Philip Arnold, of Atlanta, said shutting down the Montreat office would be “like losing a branch library and forcing everyone to go to the main library (in Philadelphia).”
Bruce Gillette, a pastor from Pitman, NJ, said that might not be such a bad idea. “I drove more than 600 miles ... to tell you that Philadelphia is only a day’s drive away — and the parking is free in Philadelphia too,” he said.
Several speakers urged the task force to consider a consortium or partnership with one or more educational institutions. Erskine Clarke, a professor of church history from Columbia Theological Seminary in Atlanta, said his institution, for one, is “serious about working in partnership with the task force.”

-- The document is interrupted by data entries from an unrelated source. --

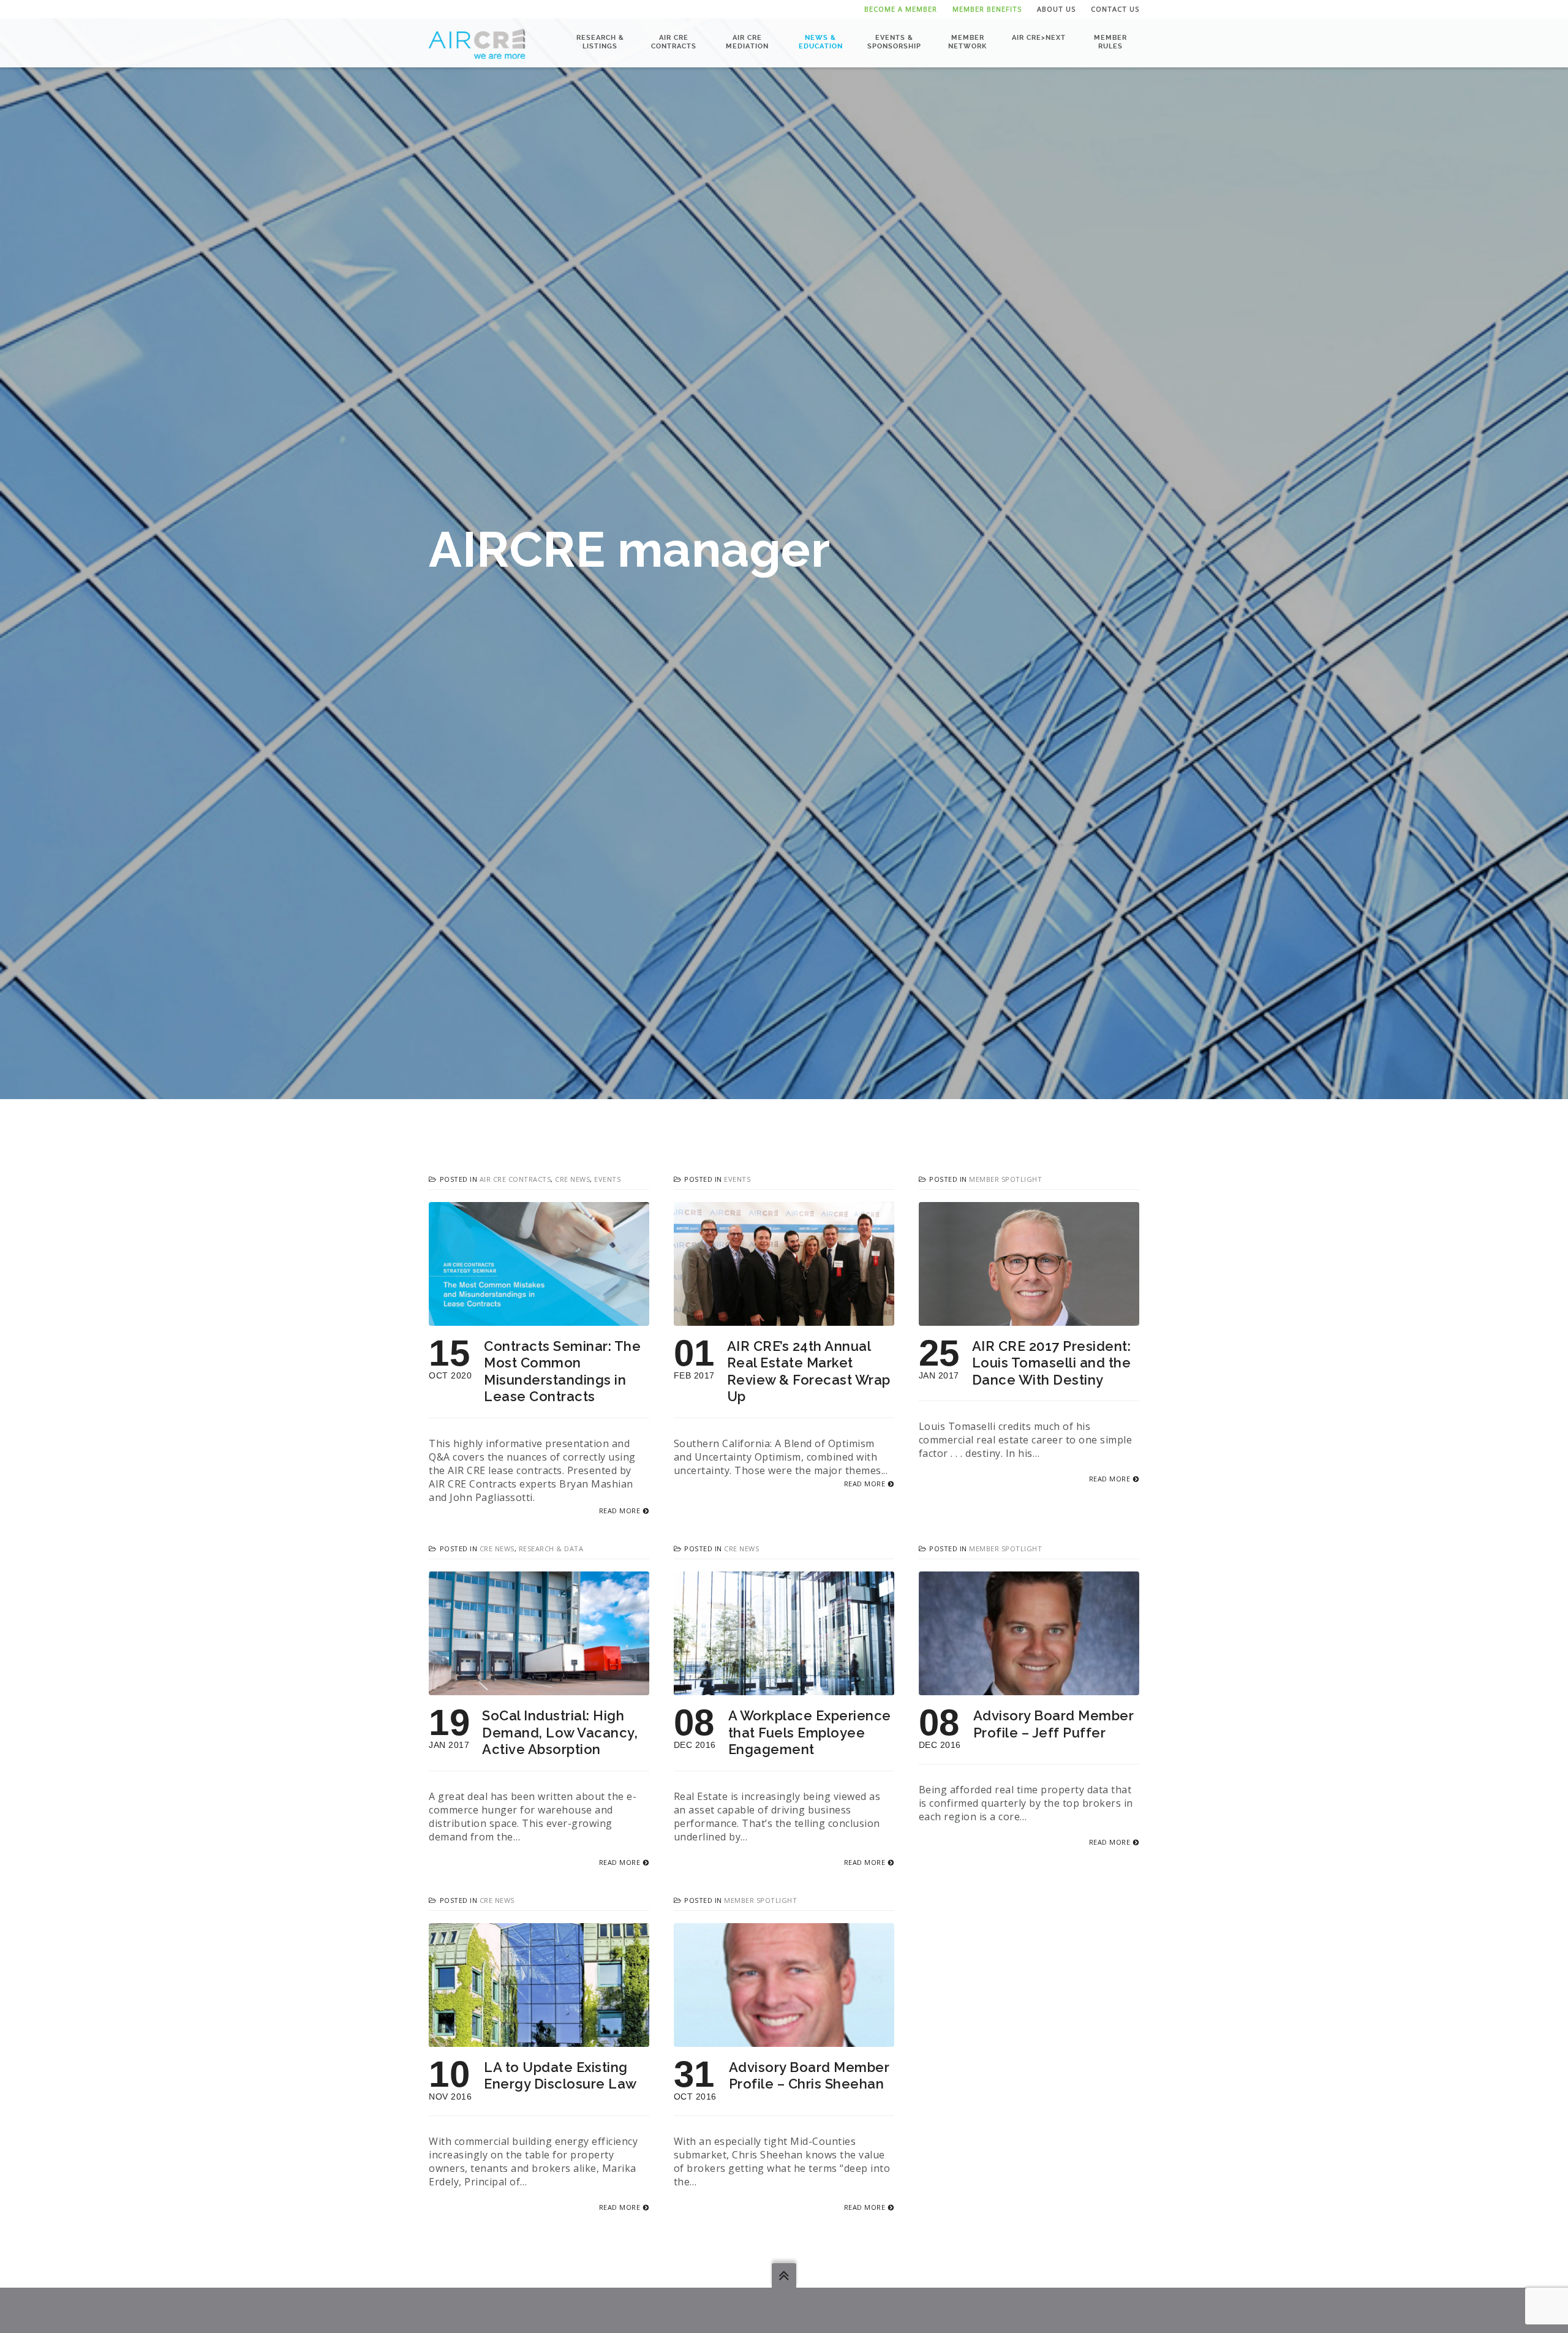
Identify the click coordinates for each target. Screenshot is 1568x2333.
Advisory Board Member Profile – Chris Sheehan (809, 2075)
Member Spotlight (1005, 1179)
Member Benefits (987, 8)
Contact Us (1115, 8)
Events (607, 1179)
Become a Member (900, 8)
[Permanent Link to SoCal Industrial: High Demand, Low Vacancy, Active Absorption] (539, 1688)
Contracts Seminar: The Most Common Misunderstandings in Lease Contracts (562, 1371)
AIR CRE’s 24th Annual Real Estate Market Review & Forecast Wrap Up (809, 1371)
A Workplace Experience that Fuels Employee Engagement (809, 1732)
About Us (1056, 8)
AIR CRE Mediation (747, 42)
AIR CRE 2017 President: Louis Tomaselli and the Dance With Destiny (1051, 1363)
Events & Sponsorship (894, 42)
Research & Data (551, 1548)
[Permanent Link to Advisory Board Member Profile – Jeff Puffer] (1029, 1688)
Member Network (967, 42)
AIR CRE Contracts (673, 42)
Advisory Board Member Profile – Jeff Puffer (1053, 1724)
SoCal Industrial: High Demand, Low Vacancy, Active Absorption (560, 1732)
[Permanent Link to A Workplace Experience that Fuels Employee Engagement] (784, 1688)
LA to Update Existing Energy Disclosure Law (560, 2075)
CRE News (572, 1179)
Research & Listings (600, 42)
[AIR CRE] (477, 43)
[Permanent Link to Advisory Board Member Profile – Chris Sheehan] (784, 2040)
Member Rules (1110, 42)
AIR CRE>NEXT (1039, 38)
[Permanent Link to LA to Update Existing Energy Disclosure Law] (539, 2040)
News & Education (821, 42)
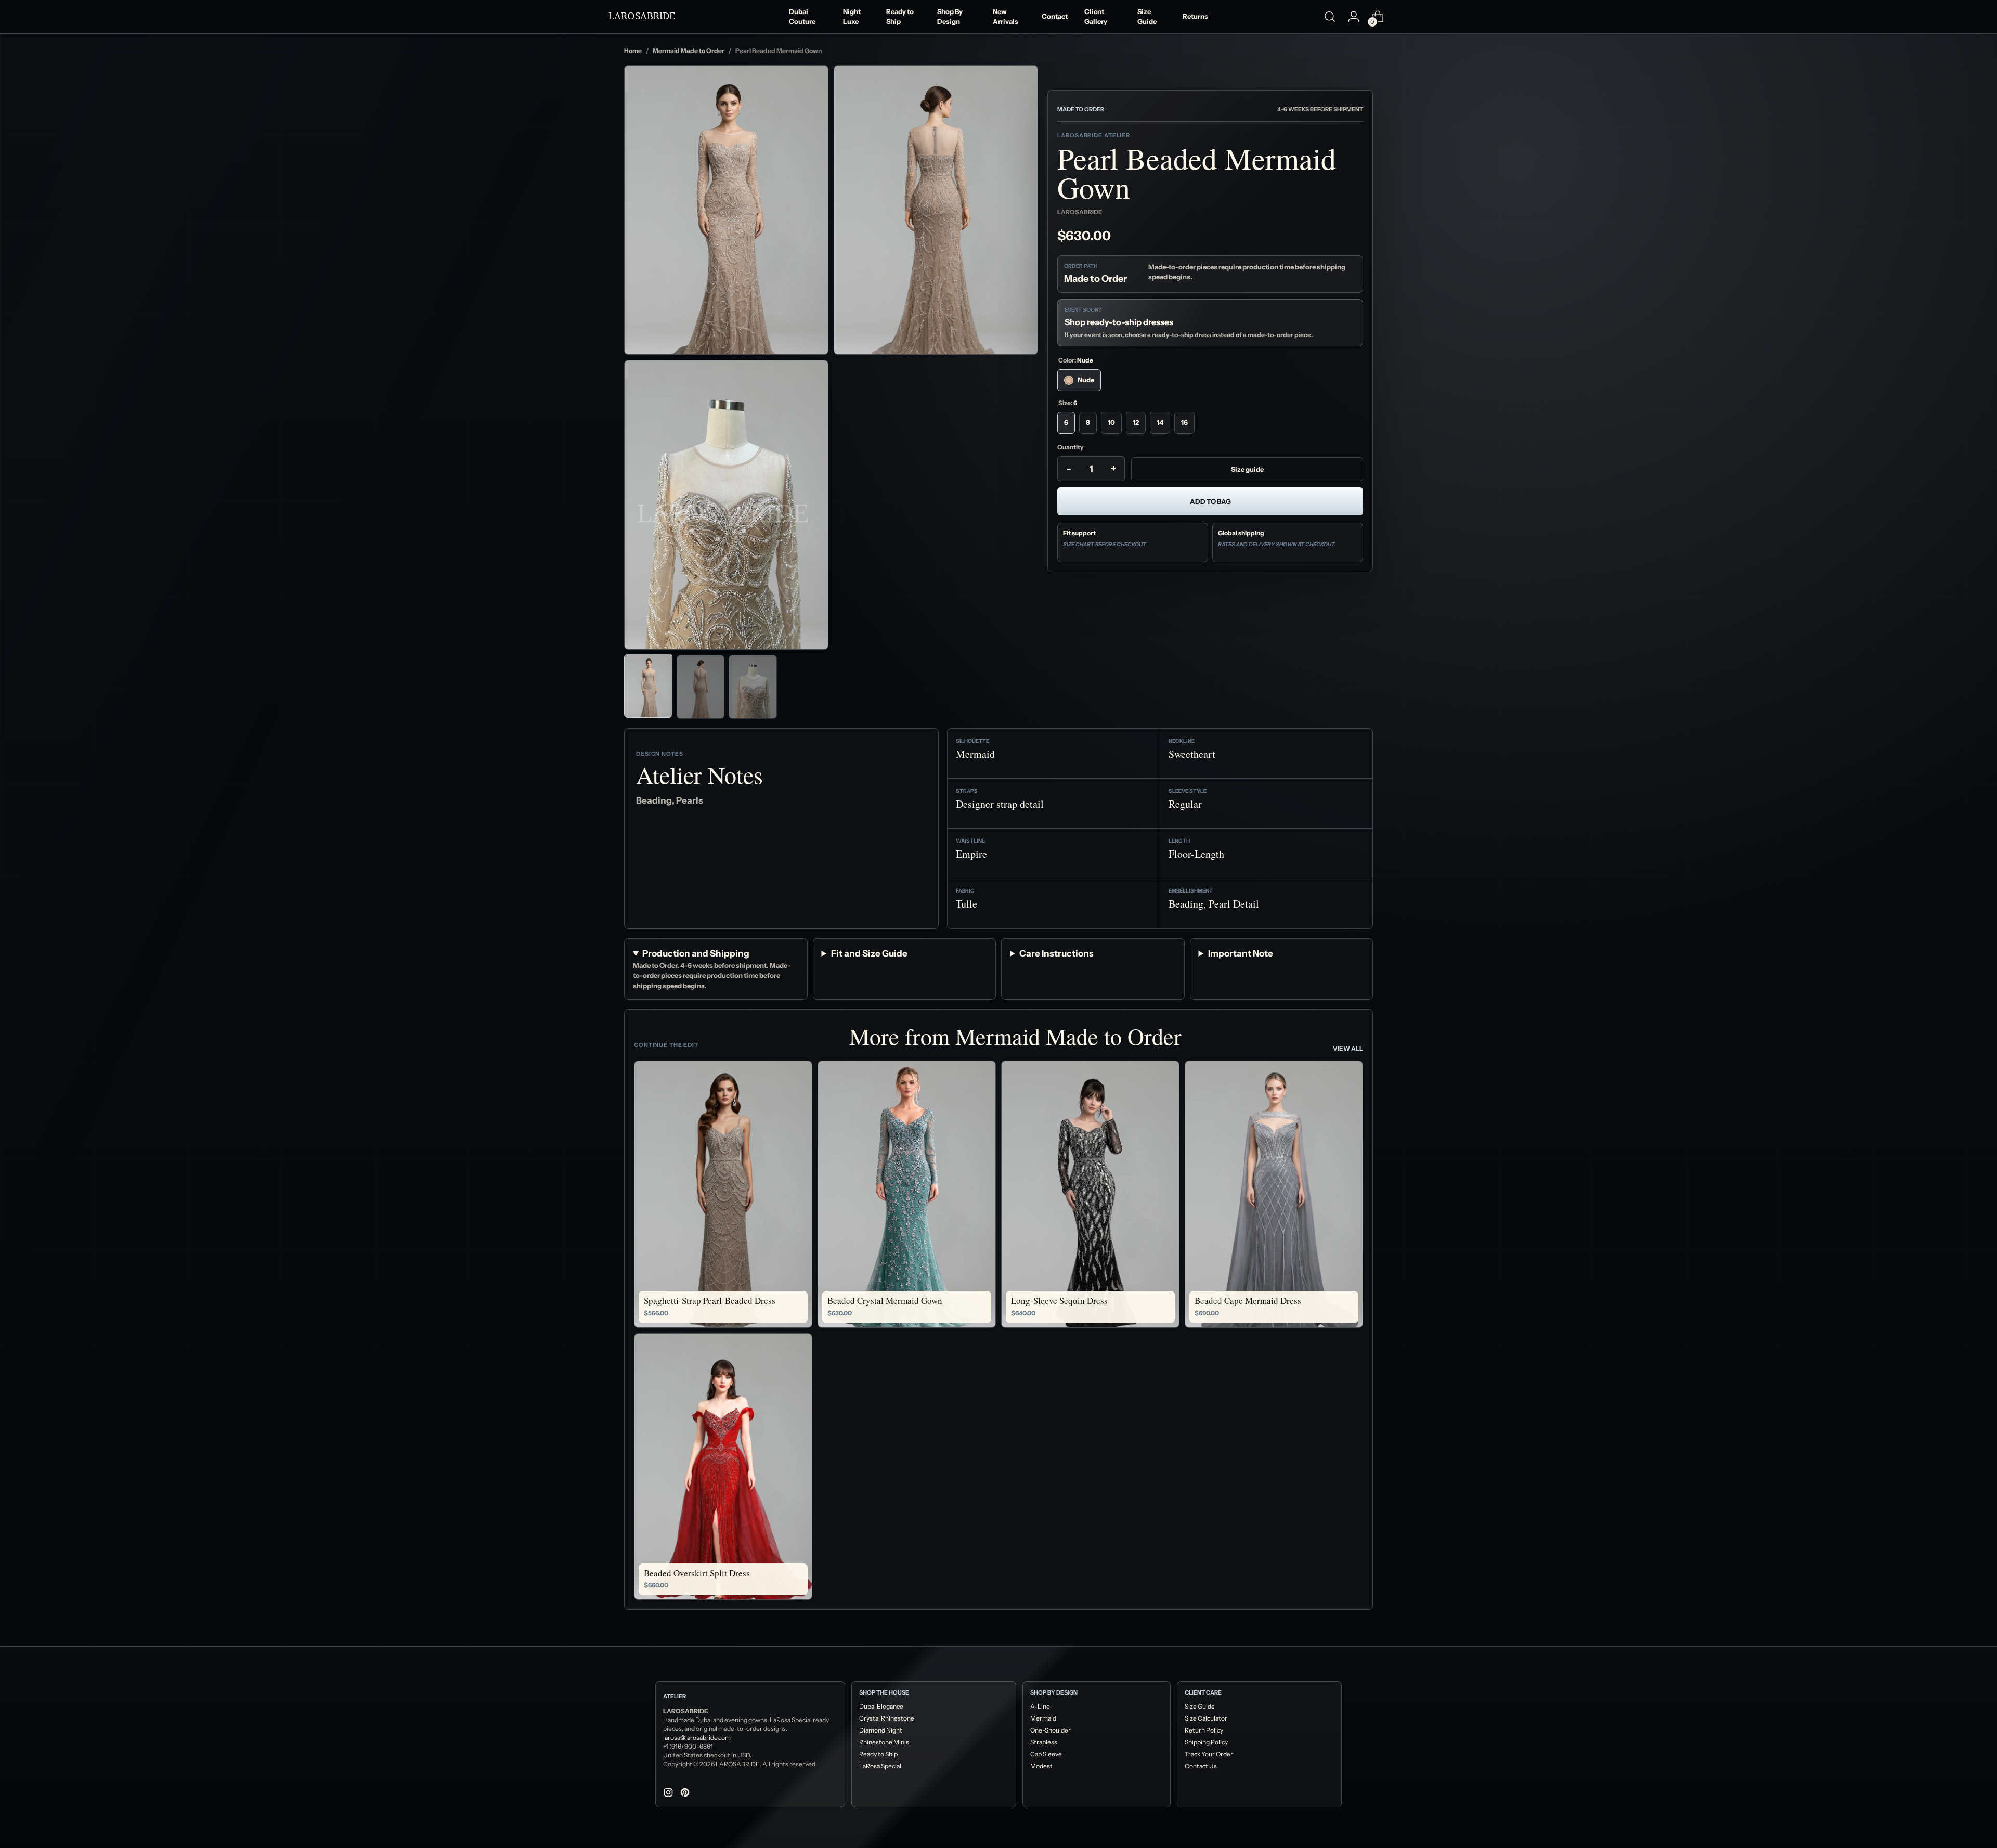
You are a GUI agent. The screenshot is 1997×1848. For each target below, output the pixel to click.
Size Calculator (1206, 1718)
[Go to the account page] (1353, 16)
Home (633, 51)
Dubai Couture (802, 16)
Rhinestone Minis (884, 1742)
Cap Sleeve (1046, 1754)
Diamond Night (880, 1730)
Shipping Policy (1206, 1742)
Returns (1195, 16)
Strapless (1043, 1742)
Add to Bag (1210, 501)
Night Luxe (852, 16)
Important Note (1240, 953)
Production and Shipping (695, 953)
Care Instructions (1056, 953)
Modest (1041, 1766)
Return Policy (1204, 1730)
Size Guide (1147, 16)
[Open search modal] (1329, 16)
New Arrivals (1005, 16)
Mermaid (1043, 1718)
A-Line (1040, 1706)
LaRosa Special (880, 1766)
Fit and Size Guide (869, 953)
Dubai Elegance (881, 1706)
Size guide (1247, 469)
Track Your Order (1209, 1754)
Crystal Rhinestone (886, 1718)
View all (1348, 1048)
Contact (1055, 16)
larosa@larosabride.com (697, 1737)
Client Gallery (1095, 16)
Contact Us (1201, 1766)
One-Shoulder (1050, 1730)
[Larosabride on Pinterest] (686, 1794)
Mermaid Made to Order (688, 51)
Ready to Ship (900, 16)
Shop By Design (950, 16)
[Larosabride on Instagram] (669, 1794)
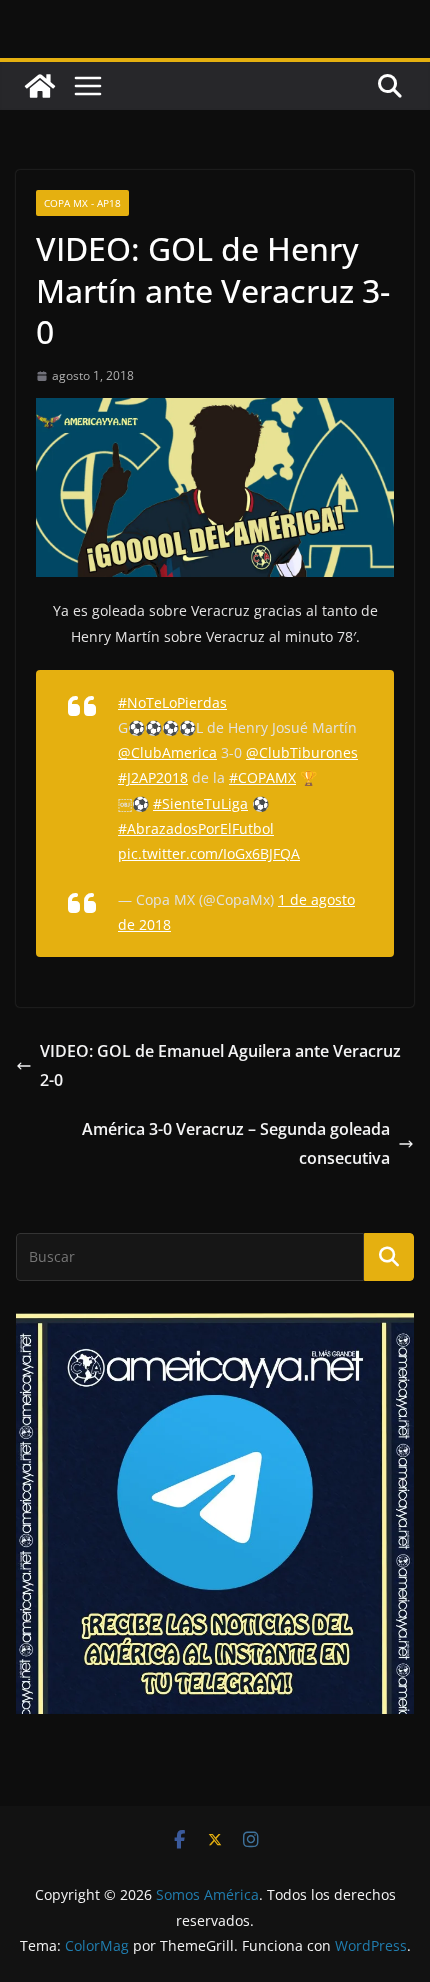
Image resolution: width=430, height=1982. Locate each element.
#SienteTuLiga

At the end of the meeting, task force member Burnett Kelly summed up the speakers’ concerns, citing the pride and sense of ownership the Montreat community feels for the society’s presence; the importance of keeping historical materials accessible to researchers and educators; concern that keeping such materials in one location increases its vulnerability to fire or other disaster; and the fiduciary and moral responsibility the society owes to donors of historical materials.
The task force is to make a preliminary report to COGA this fall. Its final report is due in the spring of 2005.
The co-moderators of the group are Anne Bond, an elder from Denver, CO, the moderator of the Committee on the Presbyterian Historical Society, and the Rev. Katherine Cunningham, of Ridgewood, NJ, the COGA moderator.